Course Syllabus

Why take this course?

This course teaches you advanced techniques for functional programming, so that you can make your programs easier to read and compose. These techniques include

  • equational reasoning
  • types
  • monads
  • code generation

You might find some of these techniques useful even when using a "non-functional" language. You'll also draw some techniques from cutting-edge research.

Prerequisites

You should have some experience with functional programming and types before starting this course, such as taught in A596/B521/C311/H311. In particular, you should know how to write a continuation-passing interpreter and a type checker for a lambda calculus. In other words, the first few homeworks should be easy for you.

Instructors and meetings

Professor: Chung-chieh Shan ("Ken")

  • Email: ccshan@indiana.edu
  • Lectures (required): Ballantine Hall 246, on Tuesdays and Thursdays from 2:30pm to 3:45pm
  • Office hours: Lindley Hall 230B, on Wednesdays from 1pm to 4pm (but not the first week), or by appointment

Assistant: Carl Factora

  • Email: cfactora@umail.iu.edu
  • Recitations (required): Lindley Hall 008, on Fridays from 1:00pm to 2:15pm
  • Office hours: Lindley Hall 035 (the Mine), on Mondays from noon to 3pm (but not the first week), or by appointment

Do's and don't's

Take advice from students who took this course before you.
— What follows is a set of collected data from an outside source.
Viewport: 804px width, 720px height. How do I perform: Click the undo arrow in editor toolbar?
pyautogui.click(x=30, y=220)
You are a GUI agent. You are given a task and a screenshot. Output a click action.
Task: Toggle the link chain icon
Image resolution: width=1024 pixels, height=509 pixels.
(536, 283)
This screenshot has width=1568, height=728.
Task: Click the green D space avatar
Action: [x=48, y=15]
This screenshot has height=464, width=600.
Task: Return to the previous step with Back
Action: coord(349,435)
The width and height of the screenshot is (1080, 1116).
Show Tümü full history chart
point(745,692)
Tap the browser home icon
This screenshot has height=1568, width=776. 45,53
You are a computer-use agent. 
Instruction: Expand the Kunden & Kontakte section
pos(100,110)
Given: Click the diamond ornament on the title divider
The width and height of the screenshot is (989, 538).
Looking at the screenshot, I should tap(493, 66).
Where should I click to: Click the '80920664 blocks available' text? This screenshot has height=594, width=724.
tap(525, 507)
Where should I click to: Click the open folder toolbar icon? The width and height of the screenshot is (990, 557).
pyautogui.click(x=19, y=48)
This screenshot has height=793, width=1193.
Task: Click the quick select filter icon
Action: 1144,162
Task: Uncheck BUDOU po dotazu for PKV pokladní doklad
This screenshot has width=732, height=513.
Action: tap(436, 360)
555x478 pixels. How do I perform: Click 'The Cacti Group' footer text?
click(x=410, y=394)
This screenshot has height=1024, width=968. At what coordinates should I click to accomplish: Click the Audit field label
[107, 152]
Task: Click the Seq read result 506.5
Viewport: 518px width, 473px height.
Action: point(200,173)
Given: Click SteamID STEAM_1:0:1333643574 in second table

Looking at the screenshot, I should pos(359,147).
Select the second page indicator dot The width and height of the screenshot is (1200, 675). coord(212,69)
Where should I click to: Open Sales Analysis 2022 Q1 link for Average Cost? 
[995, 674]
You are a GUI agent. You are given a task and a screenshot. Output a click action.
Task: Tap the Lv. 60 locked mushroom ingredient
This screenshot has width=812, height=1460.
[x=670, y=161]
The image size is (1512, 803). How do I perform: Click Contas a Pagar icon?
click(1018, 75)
Check your official university email (@indiana.edu) and Canvas for announcements.

Bring your laptop if you have one. It'll be useful for group work in class soon.

Start assignments early and submit them on time. To keep the course moving, here's the grading policy for late homework: if you submit it by the next lecture, you get half credit; otherwise, you get no credit.

Ask questions when you don't understand, or offer answers. You help your classmates either way. Do it during class meetings, or participate in our online discussions. In Canvas, go to "Discussions", then "+ Discussion" or reply to an existing topic.

When sending email to course staff or posting to the online discussion, use a descriptive subject. Put "AFP" in the subject of emails to course staff, so that the message stands out and is easy to file.

Please discuss homework with others! But everything you finally submit must be your own writing and list who you worked with. Group work should be submitted just once and list everyone in the group and who else you worked with. When in doubt, ask. Cheating cheapens everyone's degree and will not be tolerated. Please see IU's Code of Student Rights, Responsibilities, and Conduct.